I am broadly interested in the current and historical processes underlying biological diversity, particularly with respect to evolution and conservation. One of my primary aims is to understand the relationships among natural history, environmental features, and patterns of genetic diversity across multiple levels of organization. I integrate field, molecular, genomic, and computational approaches to address questions of basic and applied importance that are rooted in organismal and evolutionary biology.

Madagascar Phylogeography

Madagascar harbors incredible biological diversity and endemicity, much of which is currently threatened or endangered. A large part of my postdoctoral research works towards a synthetic understanding of evolutionary diversification across vertebrate groups in Madagascar. With colleagues and students, I am examining species limits as well as phylogeographic and population genetic structure across a number of endemic taxa including lizards, lemurs, fruit bats, and rodents. These phylogenetically diverse datasets provide a unique opportunity to test demographically, geographically, and ecologically explicit hypotheses of evolutionary differentiation. In addition, by combining geospatial modeling and coalescent-based genetic analyses we can estimate the historical demographic parameters surrounding divergence and better evaluate phylogeographic hypotheses.

Conservation genetics of the Dunes Sagebrush Lizard


I am the lead-PI on a recently awarded two-year grant that will allow us to build upon this previous work and ask how particular landscape features influence population connectivity at hierarchical spatial scales in the Dunes Sagebrush lizard and in other, ecologically distinct, lizard species within this same community. I am working in collaboration with Dr. Lee Fitzgerald, PhD student Dan Leavitt, and others to integrate population genetic, mark-recapture, GIS, and ecological data.
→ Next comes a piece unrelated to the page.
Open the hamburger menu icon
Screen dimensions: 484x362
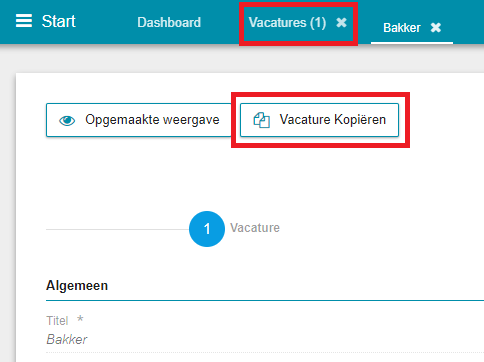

The Dunes Sagebrush lizard, Sceloporus arenicolus, is endemic to the Mescalero and Monahans Sands of New Mexico and adjacent Texas. Within this region, this species is found primarily in areas that are a matrix of sand dune blowouts (open depressions) and areas dominated by shinnery oak. As part of my dissertation research, I investigated some of the current and historical factors influence genetic structure across hierarchical spatial scales.

Focal work with S. arenicolus allows us to identify how both evolutionary processes and particularly contemporary anthropogenic disturbances disrupt population connectivity. The comparative approach allows us to look in greater detail at how species attributes influence genetic and phenotypic differentiation in this heterogeneous landscape and provides important data for the conservation and management of this species.

Top left: Dunes Sagebrus lizard.
Bottom left: Shinnery Oak - Sand habitat of Mescelero Sands

Molecular Evolution

Above: Portion of the amino acid sequence logo for vomeronasal receptors within a mouse lemur showing sites that are and are not conserved across the gene family.

As part of my postdoctoral research, I am also investigating the evolution of genes and gene familes within and among species of strepsirrhine primates (lemurs and lorises) as it relates to population biology and speciation. This includes a student led project examining MHC variation in two populations of mouse lemurs as well as a comparative study of chemosensory receptor evolution across multiple, phylogenetically and ecologically diverse species .

Evolution and conservation of desert plants

As a postdoc with Dr. Leigh Johnson at BYU, I worked on the conservation genetics and systematics of herbaceous plants, mostly those in the Phlox family, but also with the genus Cycladenia. These projects included resolving species and higher level phylogenetic relationships, detecting and characterizing introgression among closely related species, and delineating species boundaries and phylogeographic patterns of divergence in species of conservation concern.

Right: Cycladenia in the foreground growing on a steep slope of the Inyo Mountains.


Desert Anuran population genetics

My dissertation research quantified the loss of genetic diversity within breeding ponds of two species of desert anurans (Bufo cognatus and Scaphiopus couchii) due to 1) reproductive skew and 2) larval mortality, and examined the consequences of these local patterns for among group genetic structure. Comparing ecologically similar taxa across fine temporal scales and organizational units allowed me to link species traits, habitat characteristics, and within pond dynamics to population level patterns of genetic diversity.

Top right: Mating pair of Great Plain toads (Bufo cognatus).
Bottom left: Spadefoot toad tadpoles stranded in a quickly drying pond.
Bottom right: Couch's Spadefoot toad metamorphs emerging from an ephemeral pond in Southeastern Arizona.